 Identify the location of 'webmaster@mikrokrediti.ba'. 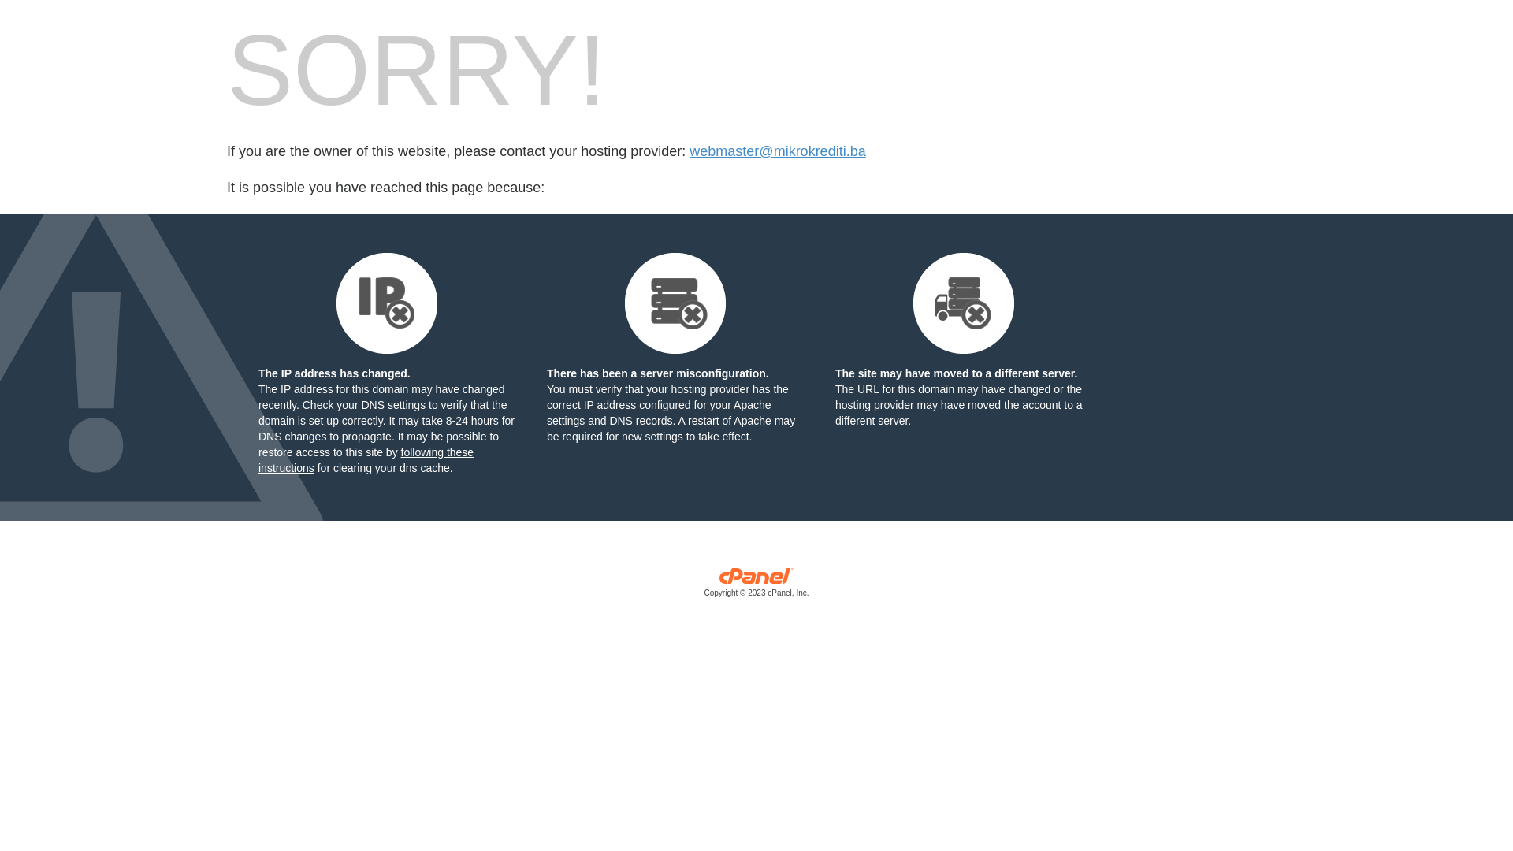
(777, 151).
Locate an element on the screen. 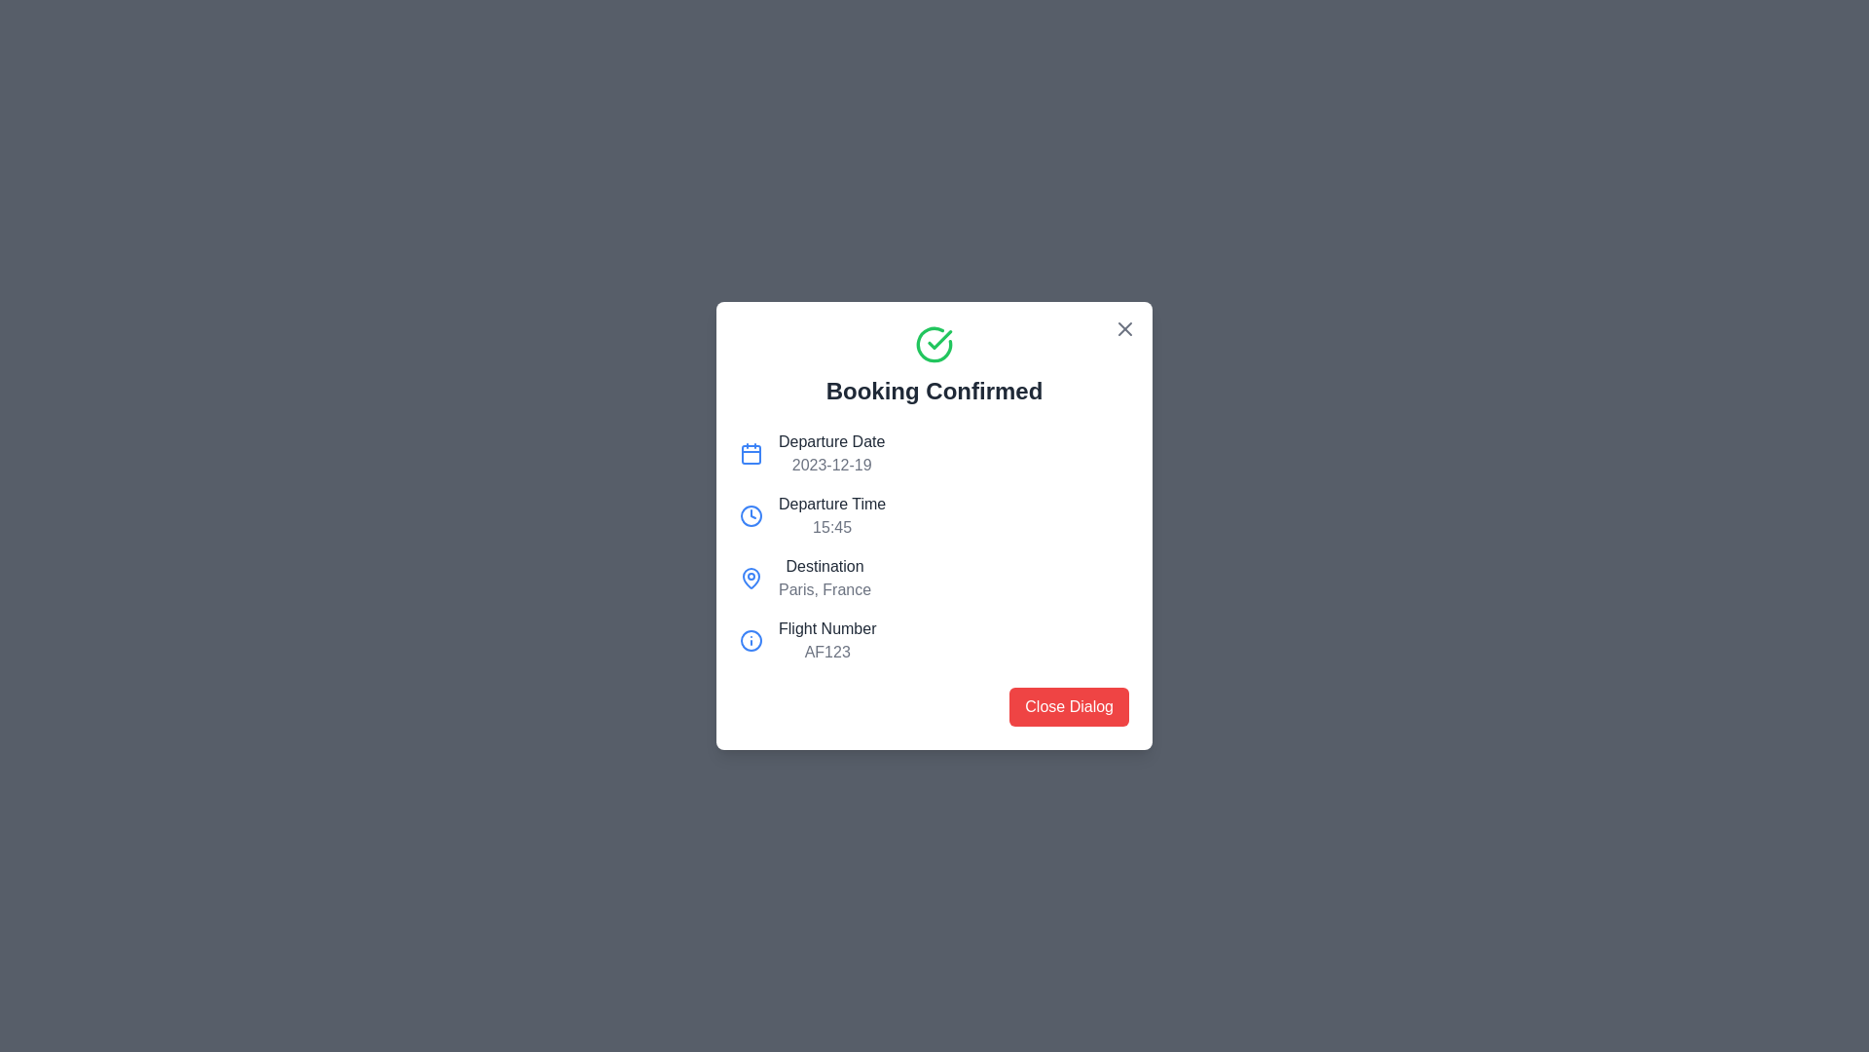 The height and width of the screenshot is (1052, 1869). the success confirmation Icon located at the top-center of the dialog box, which indicates a successful booking operation is located at coordinates (935, 344).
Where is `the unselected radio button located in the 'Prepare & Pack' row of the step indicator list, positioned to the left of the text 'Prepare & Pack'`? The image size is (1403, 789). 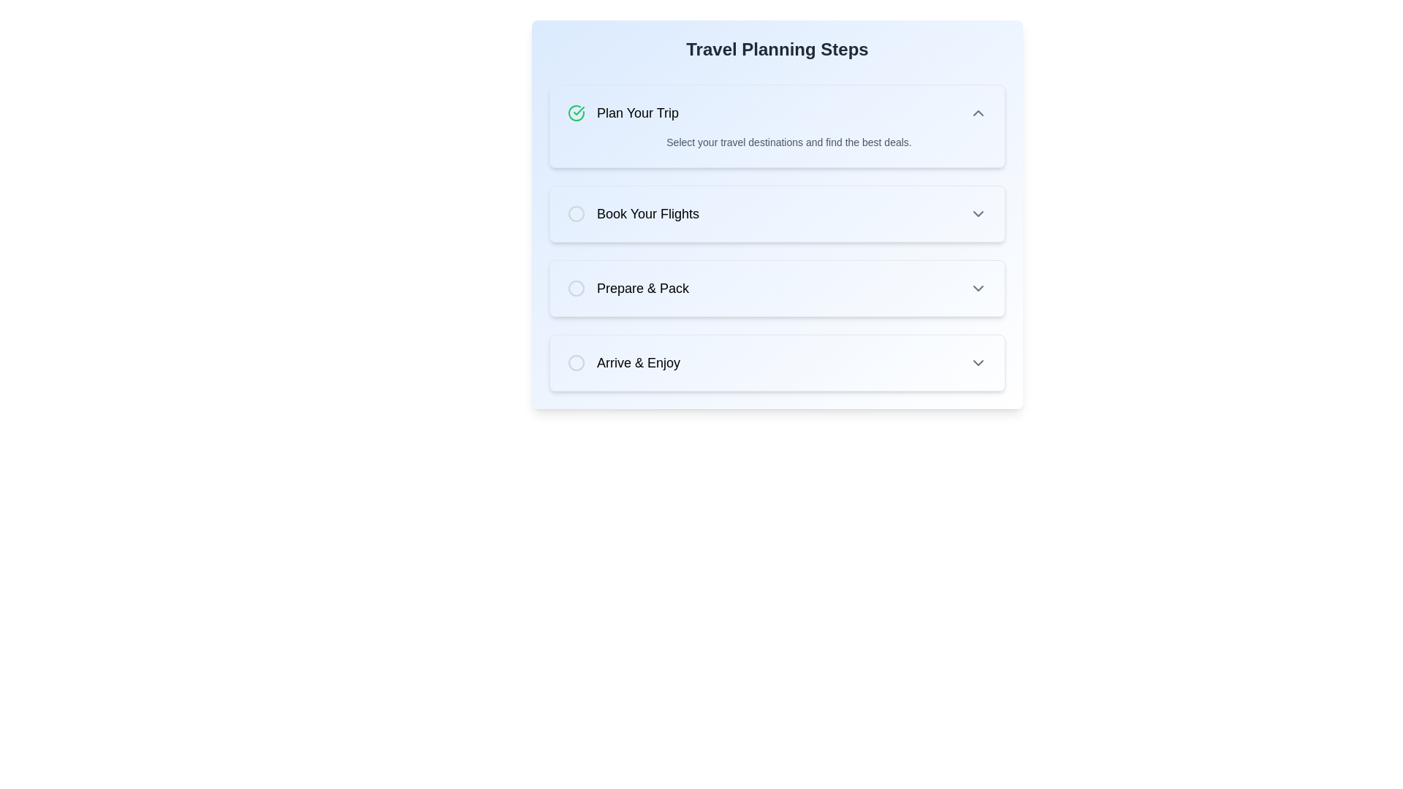 the unselected radio button located in the 'Prepare & Pack' row of the step indicator list, positioned to the left of the text 'Prepare & Pack' is located at coordinates (575, 288).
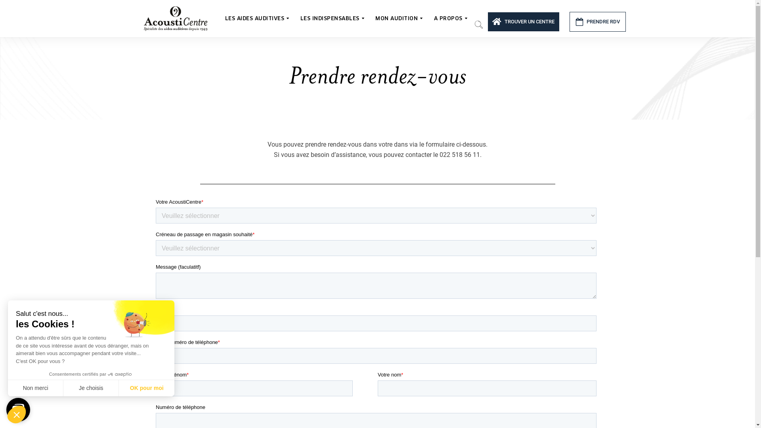 The height and width of the screenshot is (428, 761). What do you see at coordinates (399, 18) in the screenshot?
I see `'MON AUDITION'` at bounding box center [399, 18].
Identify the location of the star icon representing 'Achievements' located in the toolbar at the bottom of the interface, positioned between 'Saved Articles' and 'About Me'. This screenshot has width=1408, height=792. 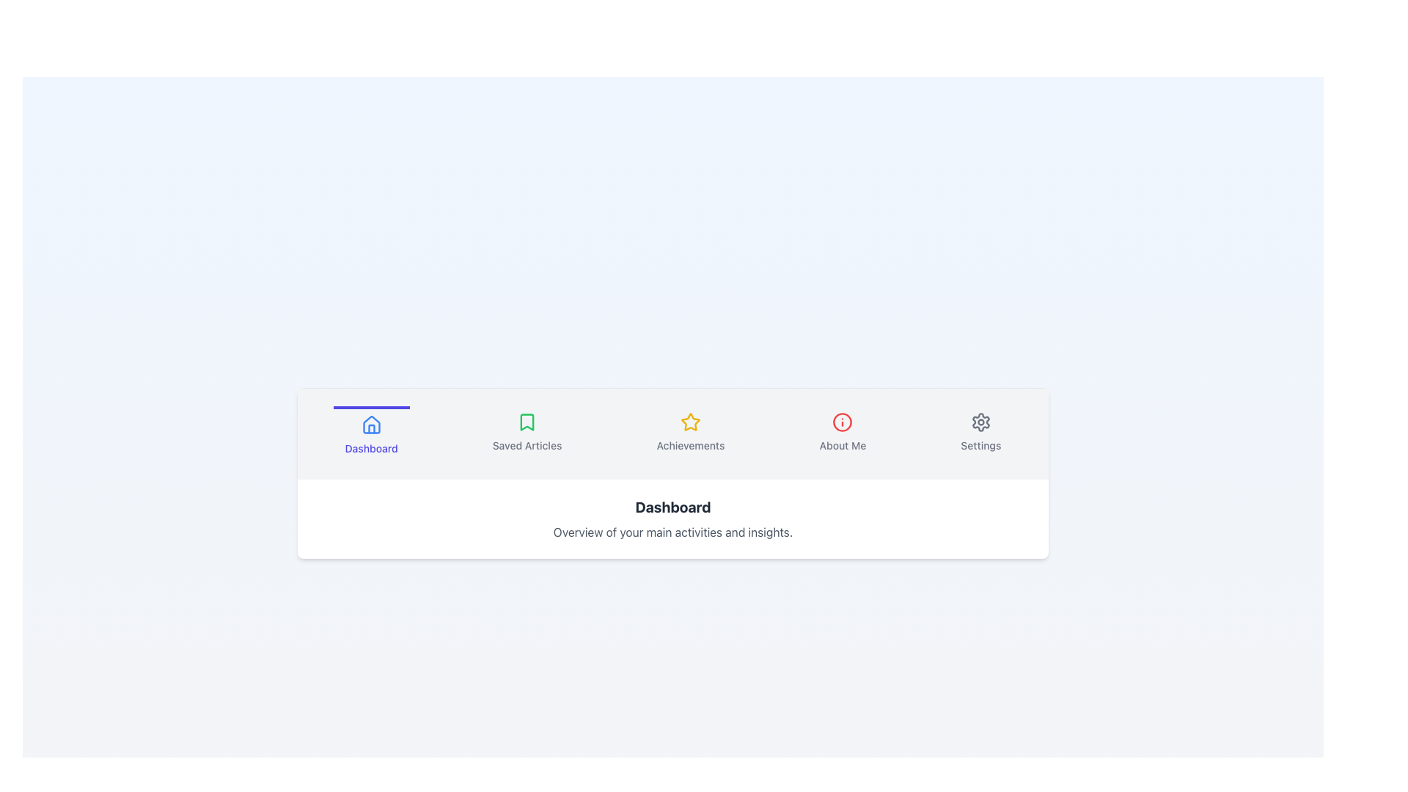
(689, 422).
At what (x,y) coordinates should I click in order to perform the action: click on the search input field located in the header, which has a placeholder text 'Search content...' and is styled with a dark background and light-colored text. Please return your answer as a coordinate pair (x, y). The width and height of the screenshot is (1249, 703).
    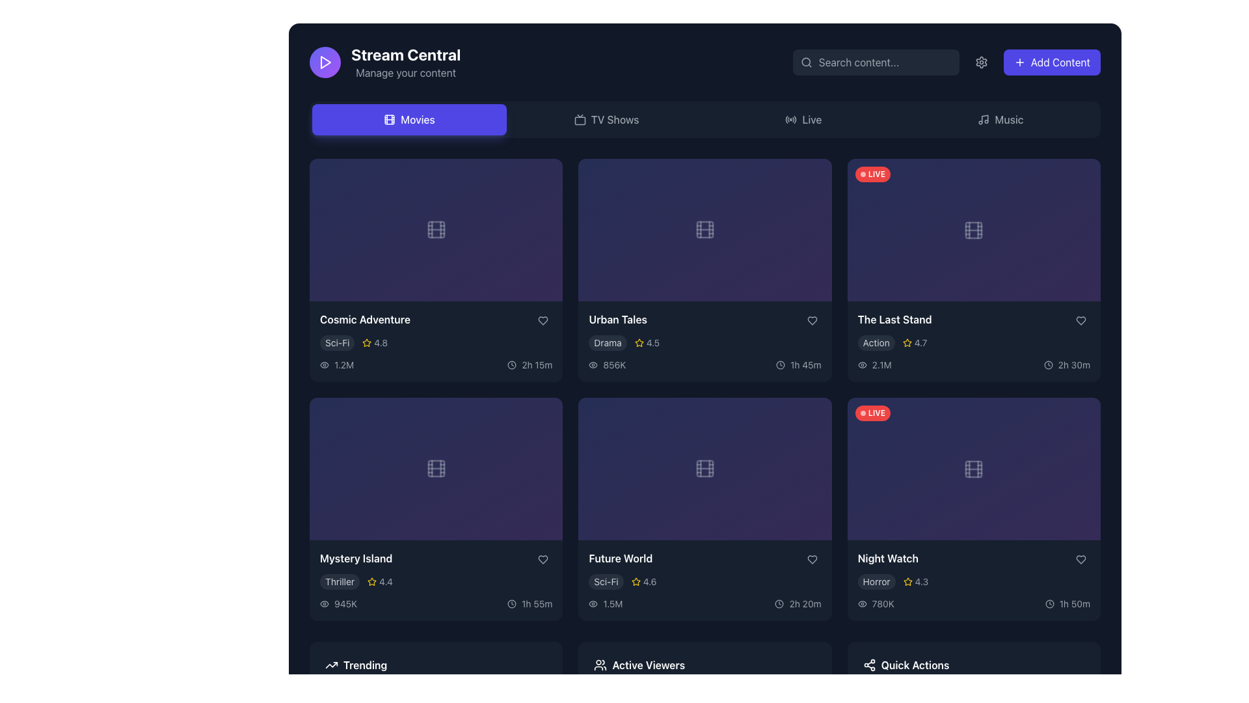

* * *

**Short exercise**
Reproduce the material verbatim, from the line with "Identify the location of the" to the line with "(689, 422).", including both. Leave the pictures out.

**Exercise result**
Identify the location of the star icon representing 'Achievements' located in the toolbar at the bottom of the interface, positioned between 'Saved Articles' and 'About Me'. This screenshot has width=1408, height=792. 
(689, 422).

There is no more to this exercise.